Sentimentos acontecem dos fatos

Enfisema com novo layout

São dois os motivos inadiáveis que me fazem sair de casa: falta de cigarros ou falta de comida (nesta ordem de prioridade). Cigarros eu compro aos pacotes, comida eu garanto o básico (feijão com arroz) em estoque, enquanto que os complementos mais perecíveis se revezam entre o congelador e os mais minguados nas prateleiras do refrigerador.

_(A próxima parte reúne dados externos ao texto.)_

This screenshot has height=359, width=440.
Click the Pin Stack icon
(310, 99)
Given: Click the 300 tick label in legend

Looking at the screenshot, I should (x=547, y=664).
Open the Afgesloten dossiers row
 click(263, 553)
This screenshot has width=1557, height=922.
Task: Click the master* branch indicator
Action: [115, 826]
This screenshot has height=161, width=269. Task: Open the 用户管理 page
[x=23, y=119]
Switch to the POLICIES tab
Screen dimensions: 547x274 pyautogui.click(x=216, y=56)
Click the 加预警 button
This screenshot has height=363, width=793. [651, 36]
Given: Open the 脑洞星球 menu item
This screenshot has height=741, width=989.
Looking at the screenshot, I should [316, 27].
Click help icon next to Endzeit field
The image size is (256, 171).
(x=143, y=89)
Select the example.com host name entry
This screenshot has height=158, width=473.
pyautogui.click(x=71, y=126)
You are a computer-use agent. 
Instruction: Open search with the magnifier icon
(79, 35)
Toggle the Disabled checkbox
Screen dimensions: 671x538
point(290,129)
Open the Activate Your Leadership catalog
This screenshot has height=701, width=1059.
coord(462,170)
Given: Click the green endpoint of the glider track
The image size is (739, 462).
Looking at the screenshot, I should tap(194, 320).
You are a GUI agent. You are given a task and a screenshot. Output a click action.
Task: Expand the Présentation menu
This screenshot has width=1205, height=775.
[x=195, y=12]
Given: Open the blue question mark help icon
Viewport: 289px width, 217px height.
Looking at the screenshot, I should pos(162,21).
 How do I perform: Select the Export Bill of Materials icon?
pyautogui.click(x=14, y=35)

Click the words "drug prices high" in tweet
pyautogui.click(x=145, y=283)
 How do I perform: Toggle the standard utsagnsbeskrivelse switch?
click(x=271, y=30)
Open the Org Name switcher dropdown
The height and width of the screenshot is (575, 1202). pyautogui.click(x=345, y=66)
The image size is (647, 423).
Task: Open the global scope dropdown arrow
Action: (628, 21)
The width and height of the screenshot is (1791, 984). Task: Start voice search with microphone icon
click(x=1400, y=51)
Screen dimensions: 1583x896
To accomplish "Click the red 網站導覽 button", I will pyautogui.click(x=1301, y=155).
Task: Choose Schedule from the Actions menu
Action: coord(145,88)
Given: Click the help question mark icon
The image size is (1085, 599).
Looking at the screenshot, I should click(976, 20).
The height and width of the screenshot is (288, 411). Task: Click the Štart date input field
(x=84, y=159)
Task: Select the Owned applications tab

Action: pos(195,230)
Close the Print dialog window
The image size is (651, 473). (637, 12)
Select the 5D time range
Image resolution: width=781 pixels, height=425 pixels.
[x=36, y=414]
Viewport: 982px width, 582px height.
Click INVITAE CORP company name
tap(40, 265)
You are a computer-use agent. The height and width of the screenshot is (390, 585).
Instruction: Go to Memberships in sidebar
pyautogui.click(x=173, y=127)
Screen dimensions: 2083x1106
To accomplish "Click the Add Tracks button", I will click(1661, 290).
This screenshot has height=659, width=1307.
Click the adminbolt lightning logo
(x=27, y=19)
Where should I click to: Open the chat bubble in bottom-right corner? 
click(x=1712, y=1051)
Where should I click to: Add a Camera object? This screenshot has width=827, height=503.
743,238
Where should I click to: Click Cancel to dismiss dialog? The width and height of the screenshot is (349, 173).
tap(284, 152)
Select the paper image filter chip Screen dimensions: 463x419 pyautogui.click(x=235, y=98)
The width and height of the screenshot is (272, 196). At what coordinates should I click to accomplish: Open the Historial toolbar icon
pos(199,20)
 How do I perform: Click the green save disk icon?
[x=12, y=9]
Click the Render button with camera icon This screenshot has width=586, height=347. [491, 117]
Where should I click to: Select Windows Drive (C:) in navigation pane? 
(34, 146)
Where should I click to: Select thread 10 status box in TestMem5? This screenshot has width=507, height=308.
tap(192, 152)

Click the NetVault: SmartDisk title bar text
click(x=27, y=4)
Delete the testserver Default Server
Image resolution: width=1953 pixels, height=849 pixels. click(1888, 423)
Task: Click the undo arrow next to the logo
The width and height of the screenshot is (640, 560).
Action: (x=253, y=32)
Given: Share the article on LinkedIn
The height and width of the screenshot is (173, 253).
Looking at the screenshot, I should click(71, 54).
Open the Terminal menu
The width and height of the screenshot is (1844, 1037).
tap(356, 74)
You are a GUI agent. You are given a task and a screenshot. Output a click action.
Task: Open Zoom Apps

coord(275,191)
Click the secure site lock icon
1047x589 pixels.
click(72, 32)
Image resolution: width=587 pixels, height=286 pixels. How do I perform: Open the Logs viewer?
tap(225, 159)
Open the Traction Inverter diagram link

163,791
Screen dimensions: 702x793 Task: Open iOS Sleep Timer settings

 Outro dia, desprovida da dobradinha de primeira necessidade, me coloquei na direção do mercado. Aproveitei a incursão social e passei na vizinha com um saco de pequis catados no quintal. Cheguei ao supermercado antes da chuva. Intuitivamente a recomendação foi o exercício do tipo apressada, pois as carregadas nuvens, deprimentes, estavam bem agarradas na promessa de interferir na minha saída.

Aprendi a gostar de mercado quando percebi nele a respiração das safras: tempo de abacate, tempo de tangerina, tempo de manga, a chegada da laranja lima…. Logo na entrada fiz sinal para a antiga funcionária que me liberasse do recinto específico (chaveado) dois pacotes do meu vício mais fiel (opa: fidelidade são vícios?). Ela nem me demandou a marca, pois a minha freqüência a intervalos longos já havia sido suficiente para ela fixar a minha preferência. Quando ela me estendeu os dois pacotes, numa reação quase involuntária eu fiz um gesto de recusa e espanto. Ela sorriu e disse “a embalagem mudou”. Eu olhei, conferi, conferi novamente e aceitei o que me estava sendo estendido.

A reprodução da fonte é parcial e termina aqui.